Every single club in this league could benefit from a visit to see not what they do, but how they do it.
From the announcer to the ticket sellers to the stewards, they all make a positive and welcoming impression of a place, and a club that are delighted you’ve come and hope you have a great night out regardless of the result.
Storm are embarking on the same steep learning curve Flyers undertook just five years ago, and there are clear parallels between the two in terms of not just building a team to compete on the ice, but of rebuilding the infrastructure off it. Just eight weeks in, they are doing more than okay.
It still has a ‘to do’ list of tasks and projects but there is a clear vision and, equally, a clear commitment, to really bring hockey alive again in a town where pucks have been fired since the 1960s.
It was interesting chatting to Clare Freeman, who edits the official podcast, last week about the scale of the task, and desire to see it through.
That online presence is just one of the platforms Storm are using to reconnect the town and team. Equally, the first thing you see arriving on the train is a banner promoting the team - it’s on the back of the blue shed that is now their home.
That message is key to re-establishing Storm as a top flight hockey club. It won’t deliver overnight, but the benefits of the work put in now, as the team has to work incredibly hard to adapt to a new challenge and still post the wins necessary to feed the fan base, will become evident in seasons two and three.
Storm already have a match night which puts the emphasis on fun for all.
Everyone engages, and none more so than the announcer Jon Hammond.

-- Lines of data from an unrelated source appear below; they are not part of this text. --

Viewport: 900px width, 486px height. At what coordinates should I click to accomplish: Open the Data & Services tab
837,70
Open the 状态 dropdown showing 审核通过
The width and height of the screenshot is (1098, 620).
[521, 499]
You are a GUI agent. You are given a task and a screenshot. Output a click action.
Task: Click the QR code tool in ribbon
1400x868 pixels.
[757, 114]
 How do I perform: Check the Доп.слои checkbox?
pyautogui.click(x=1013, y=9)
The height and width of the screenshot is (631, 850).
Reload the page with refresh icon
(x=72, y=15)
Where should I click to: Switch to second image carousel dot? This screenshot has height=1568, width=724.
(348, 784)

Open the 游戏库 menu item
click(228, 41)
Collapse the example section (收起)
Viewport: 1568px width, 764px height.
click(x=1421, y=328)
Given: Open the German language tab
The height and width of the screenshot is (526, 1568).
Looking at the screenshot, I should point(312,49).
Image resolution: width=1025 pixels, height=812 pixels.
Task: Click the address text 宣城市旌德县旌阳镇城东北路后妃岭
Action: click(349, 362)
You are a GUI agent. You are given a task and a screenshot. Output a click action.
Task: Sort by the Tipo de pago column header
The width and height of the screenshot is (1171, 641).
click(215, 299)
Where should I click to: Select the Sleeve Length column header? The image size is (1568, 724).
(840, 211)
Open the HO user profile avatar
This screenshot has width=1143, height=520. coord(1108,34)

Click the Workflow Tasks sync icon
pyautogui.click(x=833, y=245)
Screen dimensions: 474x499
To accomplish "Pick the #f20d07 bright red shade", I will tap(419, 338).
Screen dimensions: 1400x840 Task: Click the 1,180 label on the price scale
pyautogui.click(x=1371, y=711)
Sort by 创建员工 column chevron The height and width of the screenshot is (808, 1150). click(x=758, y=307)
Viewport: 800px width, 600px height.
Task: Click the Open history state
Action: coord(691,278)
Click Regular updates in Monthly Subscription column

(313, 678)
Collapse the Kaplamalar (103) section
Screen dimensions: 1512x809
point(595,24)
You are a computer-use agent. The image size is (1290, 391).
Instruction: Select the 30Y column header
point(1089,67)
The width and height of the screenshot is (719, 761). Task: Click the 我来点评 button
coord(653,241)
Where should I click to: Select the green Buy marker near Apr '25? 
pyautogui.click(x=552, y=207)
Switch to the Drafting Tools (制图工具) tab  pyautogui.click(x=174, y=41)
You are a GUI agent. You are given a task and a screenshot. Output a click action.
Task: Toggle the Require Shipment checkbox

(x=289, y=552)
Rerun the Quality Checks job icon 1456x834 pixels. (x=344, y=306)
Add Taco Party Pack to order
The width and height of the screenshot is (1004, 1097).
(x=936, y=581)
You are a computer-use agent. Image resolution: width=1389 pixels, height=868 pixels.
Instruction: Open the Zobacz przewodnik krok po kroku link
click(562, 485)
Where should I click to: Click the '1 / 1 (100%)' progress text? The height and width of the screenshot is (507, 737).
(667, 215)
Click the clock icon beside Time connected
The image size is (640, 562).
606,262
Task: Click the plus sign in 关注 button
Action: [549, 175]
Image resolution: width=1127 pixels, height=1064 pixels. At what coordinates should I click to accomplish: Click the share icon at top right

He is the link from the Storm of the past - he was part of the Nynex era - and the Storm of 2015. He is out of his booth and round the rink non-stop, chatting to every single section and working the crowd.
The music is upbeat and instantly recognisable - cheesy for sure but if you can turn pre-game into a sing-a-long Sedaka, Diamond, Tom Jones et al then you are , at the very least, making folk smile and making them part of ‘the show’ rather than cranking up the volume to 11 and blasting them with banging tunes which simply don’t resonate with the audience.
Add in quizzes and a Mexican wave competition and you have more fun in half an hour than some rinks manage in an entire season.
It takes a lot to impress a Fife travelling support but it’s safe to say they all departed the Silver Blades arena hugely impressed with how they were treated.
Those small touches listed above all mattered and were appreciated as was the pre-game presentation to Danny Stewart as he set a new league appearances record.
They also enjoyed the seat delivery service for beer - the guy with the backpack of bottles of Heineken did a roaring trade as he marched up and down the steps.
Last time I saw that was when Prince played the massive O2 in London ands I was four flights up, so if it can be done in the more modest 3000 seater in Altrincham then, licensing issues aside, there’s no reason why it can’t be done at every EIHL rink.
I’d certainly go back to the Altrincham rink to see Flyers play, and it was interesting to speak to a few exiles down south who talked about making the occasional trip along the M6/M56 to see Storm play- all hooked by the great selling of the club and the match night.
That evangelical approach is key to Storm’s future.
Appropriate really as the old ice rink - where their predecessors Altrincham Aces and Trafford Metros played - is now the site of the Devonshire Road Evangelical Church.
From pulpit to pucks in less than 20 minutes and two decades … amen!